El despliegue de miles de infantes de marina estadounidenses en Medio Oriente ha encendido las alertas internacionales luego de que Irán presuntamente cerrará el paso por el estratégico estrecho de Ormuz.
Un nuevo movimiento militar de Estados Unidos en Medio Oriente ha despertado preocupación en la comunidad internacional. El Pentágono aprobó el envío de cerca de 2,500 marines a la zona del Estrecho de Ormuz, uno de los puntos más sensibles del comercio energético mundial.
La decisión fue autorizada por el secretario de Defensa estadounidense, Pete Hegseth, quien dio luz verde al despliegue de una Unidad Expedicionaria de Marines equipada con buques de asalto anfibio, aeronaves de combate y artillería.
El movimiento ocurre en medio de acusaciones de que Irán habría bloqueado el paso marítimo desde principios de marzo, una situación que amenaza con afectar el suministro global de petróleo.
Este estrecho, que conecta el Golfo Pérsico con el Golfo de Omán, es considerado uno de los corredores energéticos más importantes del mundo, ya que por él circula cerca de una quinta parte del petróleo que se comercializa a nivel internacional.
La tensión también se ha reflejado en los mercados energéticos.

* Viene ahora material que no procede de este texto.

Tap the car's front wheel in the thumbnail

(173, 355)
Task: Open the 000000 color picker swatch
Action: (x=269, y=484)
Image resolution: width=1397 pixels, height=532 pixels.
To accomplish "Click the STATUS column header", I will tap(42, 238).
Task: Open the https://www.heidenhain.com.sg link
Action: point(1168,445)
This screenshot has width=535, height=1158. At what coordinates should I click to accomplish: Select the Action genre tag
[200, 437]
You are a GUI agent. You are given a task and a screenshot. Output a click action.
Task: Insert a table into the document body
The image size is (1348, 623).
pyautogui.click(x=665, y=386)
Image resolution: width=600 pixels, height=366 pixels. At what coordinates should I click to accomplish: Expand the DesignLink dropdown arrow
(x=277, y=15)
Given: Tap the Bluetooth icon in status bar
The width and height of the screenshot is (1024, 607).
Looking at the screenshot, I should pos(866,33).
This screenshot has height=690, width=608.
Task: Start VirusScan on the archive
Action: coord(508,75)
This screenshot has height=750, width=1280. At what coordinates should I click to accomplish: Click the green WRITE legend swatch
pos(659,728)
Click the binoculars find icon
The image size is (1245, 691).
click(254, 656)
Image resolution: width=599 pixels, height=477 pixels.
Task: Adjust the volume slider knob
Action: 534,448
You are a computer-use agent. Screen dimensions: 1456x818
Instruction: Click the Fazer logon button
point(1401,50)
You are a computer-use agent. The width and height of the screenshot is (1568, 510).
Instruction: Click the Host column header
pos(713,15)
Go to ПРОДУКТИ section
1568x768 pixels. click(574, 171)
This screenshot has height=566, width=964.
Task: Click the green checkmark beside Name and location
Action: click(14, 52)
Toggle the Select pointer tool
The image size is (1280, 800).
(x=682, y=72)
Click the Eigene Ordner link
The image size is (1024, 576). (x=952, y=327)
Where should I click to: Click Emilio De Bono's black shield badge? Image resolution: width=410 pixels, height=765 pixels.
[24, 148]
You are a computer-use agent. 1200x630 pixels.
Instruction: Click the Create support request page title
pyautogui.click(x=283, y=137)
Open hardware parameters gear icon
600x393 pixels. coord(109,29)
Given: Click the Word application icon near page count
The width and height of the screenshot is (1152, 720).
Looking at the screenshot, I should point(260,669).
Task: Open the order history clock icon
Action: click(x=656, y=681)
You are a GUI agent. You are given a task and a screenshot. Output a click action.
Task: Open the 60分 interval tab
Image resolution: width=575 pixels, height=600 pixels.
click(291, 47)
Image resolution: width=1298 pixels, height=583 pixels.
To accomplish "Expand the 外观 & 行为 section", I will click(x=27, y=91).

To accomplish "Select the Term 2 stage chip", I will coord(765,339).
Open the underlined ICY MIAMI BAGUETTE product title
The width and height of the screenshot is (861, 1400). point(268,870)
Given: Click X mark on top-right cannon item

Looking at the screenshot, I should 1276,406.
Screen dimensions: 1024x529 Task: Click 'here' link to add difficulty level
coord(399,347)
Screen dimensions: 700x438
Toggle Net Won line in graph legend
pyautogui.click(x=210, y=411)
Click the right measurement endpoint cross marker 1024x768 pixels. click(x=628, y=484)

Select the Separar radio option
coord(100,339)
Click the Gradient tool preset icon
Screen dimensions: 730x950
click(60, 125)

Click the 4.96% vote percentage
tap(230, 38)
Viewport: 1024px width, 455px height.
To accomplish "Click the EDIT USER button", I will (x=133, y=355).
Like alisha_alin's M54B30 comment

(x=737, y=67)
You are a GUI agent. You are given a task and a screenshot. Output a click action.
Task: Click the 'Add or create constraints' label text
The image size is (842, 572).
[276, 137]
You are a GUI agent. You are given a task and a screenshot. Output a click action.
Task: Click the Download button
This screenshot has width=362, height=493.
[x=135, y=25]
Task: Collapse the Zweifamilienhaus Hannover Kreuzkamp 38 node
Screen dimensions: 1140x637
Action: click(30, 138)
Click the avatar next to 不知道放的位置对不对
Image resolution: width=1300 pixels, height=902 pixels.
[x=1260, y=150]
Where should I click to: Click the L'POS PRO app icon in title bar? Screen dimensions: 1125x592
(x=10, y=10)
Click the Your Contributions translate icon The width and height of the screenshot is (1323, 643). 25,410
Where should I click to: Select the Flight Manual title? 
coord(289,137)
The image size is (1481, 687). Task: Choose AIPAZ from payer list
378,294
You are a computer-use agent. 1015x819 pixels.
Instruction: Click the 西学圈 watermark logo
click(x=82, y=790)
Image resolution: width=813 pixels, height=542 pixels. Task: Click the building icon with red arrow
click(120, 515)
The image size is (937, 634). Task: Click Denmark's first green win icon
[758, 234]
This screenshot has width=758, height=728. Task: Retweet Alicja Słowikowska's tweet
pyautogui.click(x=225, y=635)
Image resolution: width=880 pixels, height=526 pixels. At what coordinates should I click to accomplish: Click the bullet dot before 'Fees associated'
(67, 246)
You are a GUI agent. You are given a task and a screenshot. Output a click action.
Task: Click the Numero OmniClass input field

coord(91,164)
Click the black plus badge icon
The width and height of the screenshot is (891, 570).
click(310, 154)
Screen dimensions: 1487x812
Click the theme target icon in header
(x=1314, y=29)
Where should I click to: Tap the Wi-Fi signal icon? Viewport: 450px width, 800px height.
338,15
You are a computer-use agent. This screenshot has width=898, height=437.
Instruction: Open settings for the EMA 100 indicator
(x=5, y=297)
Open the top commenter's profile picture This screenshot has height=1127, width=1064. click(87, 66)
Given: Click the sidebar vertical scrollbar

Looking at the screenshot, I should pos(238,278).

En cuestión de días, el precio del crudo experimentó un aumento significativo, pasando de aproximadamente 65 dólares a superar los 100 dólares por barril.
Expertos militares señalan que las unidades expedicionarias de marines están diseñadas para operar rápidamente desde el mar, lo que permitiría realizar desembarcos o asegurar posiciones estratégicas si la situación se agrava.
El despliegue ocurre en un momento de creciente tensión regional, mientras la comunidad internacional sigue de cerca cualquier señal que pueda indicar una escalada del conflicto.